[PROBLEM REQUIREMENTS] In the listing that follows, locate the line containing "Viewport: 740px width, 475px height." and the line containing "Given: Open the diem variable dropdown". Retype exactly those two lines and every line between them, and nothing more.
────────────────
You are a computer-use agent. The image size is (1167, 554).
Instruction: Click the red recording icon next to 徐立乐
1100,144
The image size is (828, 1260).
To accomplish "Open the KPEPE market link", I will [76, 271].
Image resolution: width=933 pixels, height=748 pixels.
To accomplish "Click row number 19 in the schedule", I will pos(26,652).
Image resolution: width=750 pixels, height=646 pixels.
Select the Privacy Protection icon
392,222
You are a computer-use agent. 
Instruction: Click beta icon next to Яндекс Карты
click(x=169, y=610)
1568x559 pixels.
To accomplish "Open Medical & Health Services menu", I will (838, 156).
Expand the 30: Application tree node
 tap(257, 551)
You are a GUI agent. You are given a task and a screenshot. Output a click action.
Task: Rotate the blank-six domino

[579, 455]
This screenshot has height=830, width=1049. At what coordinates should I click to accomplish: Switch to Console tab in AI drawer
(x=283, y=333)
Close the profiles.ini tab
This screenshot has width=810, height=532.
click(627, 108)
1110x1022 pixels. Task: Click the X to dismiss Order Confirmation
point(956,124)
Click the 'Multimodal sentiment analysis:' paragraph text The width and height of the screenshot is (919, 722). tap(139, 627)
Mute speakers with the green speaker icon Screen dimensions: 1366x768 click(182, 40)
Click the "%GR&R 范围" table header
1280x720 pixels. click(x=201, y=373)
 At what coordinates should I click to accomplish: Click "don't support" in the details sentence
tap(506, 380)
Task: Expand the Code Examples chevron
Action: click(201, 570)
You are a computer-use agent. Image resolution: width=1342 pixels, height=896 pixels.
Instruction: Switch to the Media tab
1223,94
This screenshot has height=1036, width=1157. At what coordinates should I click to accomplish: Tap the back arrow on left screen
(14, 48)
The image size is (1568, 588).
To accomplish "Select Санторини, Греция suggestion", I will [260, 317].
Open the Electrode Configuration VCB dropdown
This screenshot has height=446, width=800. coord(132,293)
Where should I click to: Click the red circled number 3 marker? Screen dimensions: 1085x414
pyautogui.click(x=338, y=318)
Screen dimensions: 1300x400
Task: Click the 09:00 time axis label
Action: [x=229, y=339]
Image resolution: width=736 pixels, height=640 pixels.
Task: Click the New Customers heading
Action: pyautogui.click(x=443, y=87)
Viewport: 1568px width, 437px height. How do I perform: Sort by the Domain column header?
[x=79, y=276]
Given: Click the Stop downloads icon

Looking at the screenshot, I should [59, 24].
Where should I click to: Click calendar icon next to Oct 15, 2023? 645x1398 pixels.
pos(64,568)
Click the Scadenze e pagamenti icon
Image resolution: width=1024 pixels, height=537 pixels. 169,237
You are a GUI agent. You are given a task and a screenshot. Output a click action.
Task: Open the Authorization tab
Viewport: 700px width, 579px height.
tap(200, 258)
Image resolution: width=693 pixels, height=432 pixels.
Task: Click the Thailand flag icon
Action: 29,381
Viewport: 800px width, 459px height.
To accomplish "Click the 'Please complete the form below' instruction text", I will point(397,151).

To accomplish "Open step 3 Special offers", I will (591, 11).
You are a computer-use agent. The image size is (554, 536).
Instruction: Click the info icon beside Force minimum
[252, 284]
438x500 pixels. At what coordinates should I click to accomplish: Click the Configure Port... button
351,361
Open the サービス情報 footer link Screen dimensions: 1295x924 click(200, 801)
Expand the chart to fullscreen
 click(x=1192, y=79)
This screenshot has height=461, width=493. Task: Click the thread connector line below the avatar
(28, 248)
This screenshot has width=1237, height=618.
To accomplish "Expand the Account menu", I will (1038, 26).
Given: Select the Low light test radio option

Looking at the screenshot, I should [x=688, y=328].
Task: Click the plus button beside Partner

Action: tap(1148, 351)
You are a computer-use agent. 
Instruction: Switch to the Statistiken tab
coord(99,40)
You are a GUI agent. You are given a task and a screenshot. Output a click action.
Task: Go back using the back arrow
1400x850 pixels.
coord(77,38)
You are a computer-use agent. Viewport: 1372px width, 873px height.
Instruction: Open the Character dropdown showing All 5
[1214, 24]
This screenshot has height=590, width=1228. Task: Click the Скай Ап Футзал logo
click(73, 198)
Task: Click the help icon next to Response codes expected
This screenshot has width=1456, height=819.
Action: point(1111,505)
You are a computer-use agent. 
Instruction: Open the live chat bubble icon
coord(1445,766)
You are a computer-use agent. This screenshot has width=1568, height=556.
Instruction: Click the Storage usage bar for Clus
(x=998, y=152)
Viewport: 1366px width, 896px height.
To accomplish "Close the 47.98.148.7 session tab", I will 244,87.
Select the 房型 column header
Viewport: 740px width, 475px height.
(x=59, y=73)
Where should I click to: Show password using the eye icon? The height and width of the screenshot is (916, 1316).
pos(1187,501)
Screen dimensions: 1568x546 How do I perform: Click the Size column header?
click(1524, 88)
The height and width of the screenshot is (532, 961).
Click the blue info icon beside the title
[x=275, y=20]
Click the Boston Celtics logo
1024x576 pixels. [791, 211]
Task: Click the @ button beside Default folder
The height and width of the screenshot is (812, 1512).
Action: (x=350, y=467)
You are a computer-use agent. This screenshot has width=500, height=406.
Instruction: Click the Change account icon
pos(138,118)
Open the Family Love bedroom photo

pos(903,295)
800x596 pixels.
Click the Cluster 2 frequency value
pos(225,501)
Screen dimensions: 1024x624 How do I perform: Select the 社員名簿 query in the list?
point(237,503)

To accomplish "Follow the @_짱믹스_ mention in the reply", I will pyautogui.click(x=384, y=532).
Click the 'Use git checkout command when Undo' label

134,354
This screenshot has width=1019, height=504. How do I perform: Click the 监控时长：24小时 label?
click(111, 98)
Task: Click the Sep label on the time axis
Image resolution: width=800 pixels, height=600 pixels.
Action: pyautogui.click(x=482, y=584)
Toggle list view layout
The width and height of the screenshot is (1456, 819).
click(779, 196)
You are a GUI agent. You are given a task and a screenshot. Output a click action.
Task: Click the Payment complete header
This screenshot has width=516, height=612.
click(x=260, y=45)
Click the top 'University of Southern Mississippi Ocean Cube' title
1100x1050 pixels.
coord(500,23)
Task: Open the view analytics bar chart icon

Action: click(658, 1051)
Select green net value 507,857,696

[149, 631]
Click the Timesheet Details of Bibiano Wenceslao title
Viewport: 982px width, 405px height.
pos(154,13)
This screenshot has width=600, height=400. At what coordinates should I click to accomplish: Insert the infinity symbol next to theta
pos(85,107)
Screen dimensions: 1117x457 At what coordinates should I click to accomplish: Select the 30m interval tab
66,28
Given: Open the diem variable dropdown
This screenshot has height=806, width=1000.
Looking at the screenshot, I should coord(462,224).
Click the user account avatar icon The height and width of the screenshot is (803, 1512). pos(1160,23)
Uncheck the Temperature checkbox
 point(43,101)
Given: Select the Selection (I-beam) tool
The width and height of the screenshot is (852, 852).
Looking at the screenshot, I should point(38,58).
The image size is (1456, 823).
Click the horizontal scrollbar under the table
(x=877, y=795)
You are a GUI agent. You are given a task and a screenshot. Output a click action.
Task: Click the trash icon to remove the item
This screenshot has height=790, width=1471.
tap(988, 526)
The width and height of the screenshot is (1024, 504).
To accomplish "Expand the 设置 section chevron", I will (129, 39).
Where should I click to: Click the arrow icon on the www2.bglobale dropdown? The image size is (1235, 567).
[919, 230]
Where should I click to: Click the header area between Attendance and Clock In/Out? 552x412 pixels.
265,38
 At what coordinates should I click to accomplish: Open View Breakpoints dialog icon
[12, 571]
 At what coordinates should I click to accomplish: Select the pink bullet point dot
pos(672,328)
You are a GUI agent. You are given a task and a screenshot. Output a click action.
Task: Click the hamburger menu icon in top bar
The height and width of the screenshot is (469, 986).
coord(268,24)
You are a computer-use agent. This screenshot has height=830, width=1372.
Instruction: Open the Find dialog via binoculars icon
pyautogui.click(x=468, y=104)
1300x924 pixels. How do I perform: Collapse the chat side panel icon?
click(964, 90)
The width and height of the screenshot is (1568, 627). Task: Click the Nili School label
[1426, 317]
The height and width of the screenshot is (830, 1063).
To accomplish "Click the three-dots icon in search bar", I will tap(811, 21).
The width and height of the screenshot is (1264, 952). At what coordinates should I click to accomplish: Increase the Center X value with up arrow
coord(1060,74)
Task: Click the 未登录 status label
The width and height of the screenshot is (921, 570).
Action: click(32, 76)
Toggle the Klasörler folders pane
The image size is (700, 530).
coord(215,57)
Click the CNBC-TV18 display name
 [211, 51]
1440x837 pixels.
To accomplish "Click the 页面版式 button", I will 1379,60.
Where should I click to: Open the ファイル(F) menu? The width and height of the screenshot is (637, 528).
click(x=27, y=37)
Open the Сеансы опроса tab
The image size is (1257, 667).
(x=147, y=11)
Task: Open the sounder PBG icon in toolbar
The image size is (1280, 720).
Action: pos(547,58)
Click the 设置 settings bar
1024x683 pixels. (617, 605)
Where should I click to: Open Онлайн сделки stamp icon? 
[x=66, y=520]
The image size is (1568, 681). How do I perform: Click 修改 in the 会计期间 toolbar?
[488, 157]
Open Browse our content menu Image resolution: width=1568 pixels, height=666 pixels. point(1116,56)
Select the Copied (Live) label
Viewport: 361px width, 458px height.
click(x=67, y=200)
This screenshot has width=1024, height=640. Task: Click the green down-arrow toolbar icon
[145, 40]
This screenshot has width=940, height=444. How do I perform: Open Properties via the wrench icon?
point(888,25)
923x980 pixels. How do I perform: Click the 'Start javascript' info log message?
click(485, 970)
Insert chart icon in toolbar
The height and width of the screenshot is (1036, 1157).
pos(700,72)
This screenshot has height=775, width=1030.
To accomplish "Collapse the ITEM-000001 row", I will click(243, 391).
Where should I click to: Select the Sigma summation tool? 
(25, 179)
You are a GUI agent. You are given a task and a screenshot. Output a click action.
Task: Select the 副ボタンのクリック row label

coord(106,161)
────────────────
[EXERCISE SOLUTION]
Viewport: 740px width, 475px height.
(x=59, y=73)
Where should I click to: Show password using the eye icon? The height and width of the screenshot is (916, 1316).
pos(1187,501)
Screen dimensions: 1568x546 How do I perform: Click the Size column header?
click(1524, 88)
The height and width of the screenshot is (532, 961).
Click the blue info icon beside the title
[x=275, y=20]
Click the Boston Celtics logo
1024x576 pixels. [791, 211]
Task: Click the @ button beside Default folder
The height and width of the screenshot is (812, 1512).
Action: (x=350, y=467)
You are a computer-use agent. This screenshot has width=500, height=406.
Instruction: Click the Change account icon
pos(138,118)
Open the Family Love bedroom photo

pos(903,295)
800x596 pixels.
Click the Cluster 2 frequency value
pos(225,501)
Screen dimensions: 1024x624 How do I perform: Select the 社員名簿 query in the list?
point(237,503)

To accomplish "Follow the @_짱믹스_ mention in the reply", I will pyautogui.click(x=384, y=532).
Click the 'Use git checkout command when Undo' label

134,354
This screenshot has width=1019, height=504. How do I perform: Click the 监控时长：24小时 label?
click(111, 98)
Task: Click the Sep label on the time axis
Image resolution: width=800 pixels, height=600 pixels.
Action: pyautogui.click(x=482, y=584)
Toggle list view layout
The width and height of the screenshot is (1456, 819).
click(779, 196)
You are a GUI agent. You are given a task and a screenshot. Output a click action.
Task: Click the Payment complete header
This screenshot has width=516, height=612.
click(x=260, y=45)
Click the top 'University of Southern Mississippi Ocean Cube' title
1100x1050 pixels.
coord(500,23)
Task: Open the view analytics bar chart icon

Action: click(658, 1051)
Select green net value 507,857,696

[149, 631]
Click the Timesheet Details of Bibiano Wenceslao title
Viewport: 982px width, 405px height.
pos(154,13)
This screenshot has width=600, height=400. At what coordinates should I click to accomplish: Insert the infinity symbol next to theta
pos(85,107)
Screen dimensions: 1117x457 At what coordinates should I click to accomplish: Select the 30m interval tab
66,28
Given: Open the diem variable dropdown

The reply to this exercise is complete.